Mr Justice Coulson therefore dismissed the application for the design amendments on the basis that the underlying issue:  

  1. had already been determined against the subcontractor and could not be reopened; and  
  2. could and should have been raised years ago.  

To allow the amendments now, he said, would be unfair, contrary to the Civil Procedure Rules and an abuse of process.  


The subcontractor’s second category of proposed amendments related to quantum. This was also opposed by the insurer. The subcontractor was, the insurer said, trying to introduce claims for consequential losses or composite claims which were not covered by the policy, or which were expressly excluded.  

Mr Justice Coulson examined the insurer’s argument that the new claim appeared to include many items that were originally described as straightforward remedial costs but which were also excluded from the policy and consequently not recoverable. The judge conceded that some of the costs included in the amended pleadings might be classified as consequential losses or otherwise be excluded. However, he decided that it would be inappropriate to turn an application to amend into a form of preliminary issue hearing and to decide points of law on an interlocutory basis.  

He also said that the subcontractor had not provided adequate particulars of claim. So he ordered it:  

  1. to particularise its case regarding the dominant cause of the costs and/or the basis of costs apportionment claimed; and  
  2. prior to the quantum trial to produce the evidence upon which it relied.  
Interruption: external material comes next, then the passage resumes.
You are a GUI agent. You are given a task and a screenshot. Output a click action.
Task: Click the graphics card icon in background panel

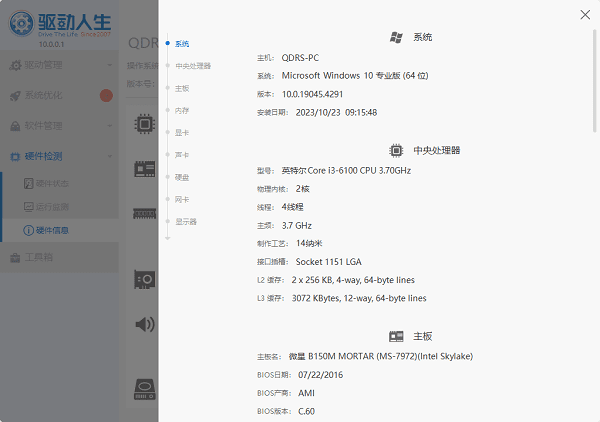pyautogui.click(x=145, y=279)
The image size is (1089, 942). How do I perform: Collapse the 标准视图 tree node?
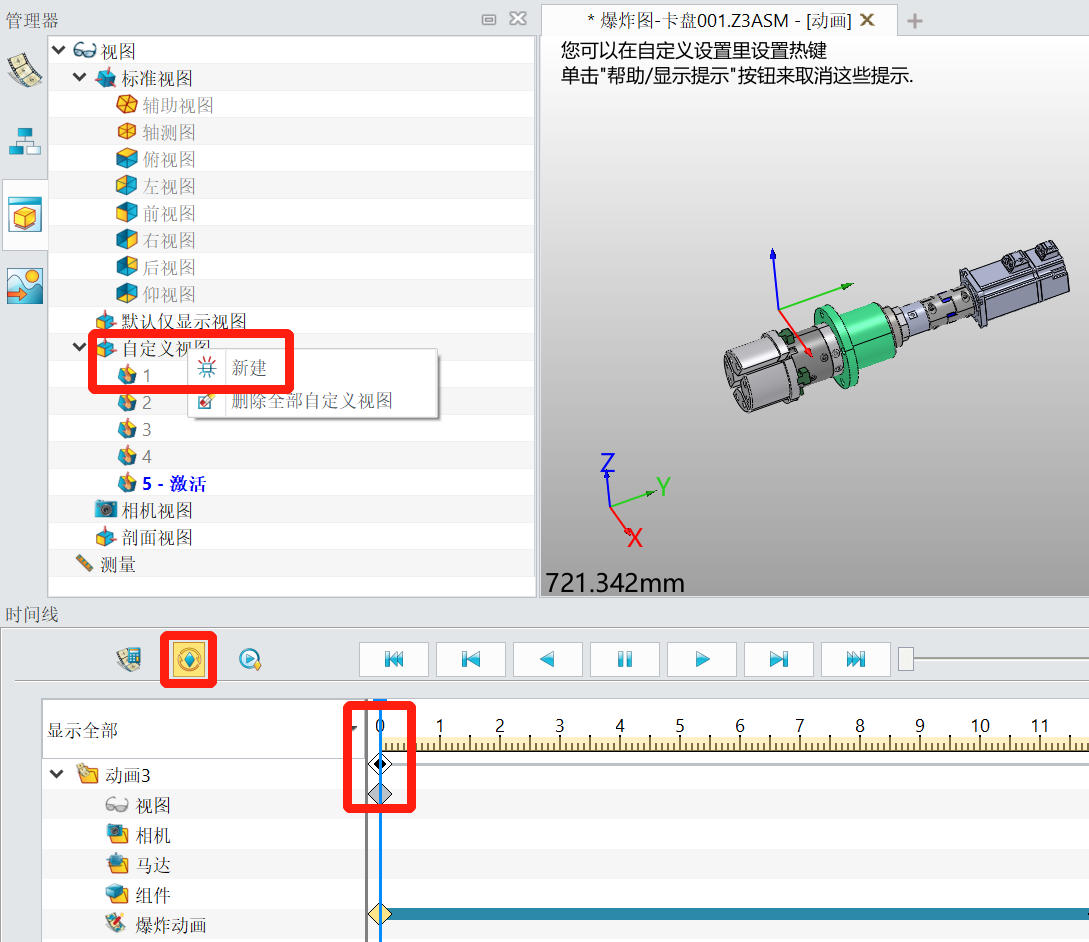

The judge also encouraged the subcontractor to review its claim regarding supervision costs. There were, he warned, potential costs consequences for the subcontractor if the claim, which apparently related to a period after remedial works on the windows had been completed, ultimately failed at trial.

The outcome  

After the two-day hearing, Mr Justice Coulson allowed the subcontractor’s application regarding quantum amendments but rejected its application in respect of the cause of damage.  

Although it stems from a procedural application, the decision (see [2009] EWHC 255 (TCC)) reinforces the point that defendants can successfully rely on issue estoppel/Henderson abuse of process arguments when responding to applications to amend particulars of claim. They do not have to wait to plead such arguments in an amended defence.  

It is also a good example of a proactive casemanagement decision, highlighting the importance of claimants setting out genuine heads of claim supported by evidence. Although complex issues, including those relating to the coverage of consequential loss, are likely to be decided at trial, Mr Justice Coulson unequivocally directed what information the subcontractor must provide in the pleadings.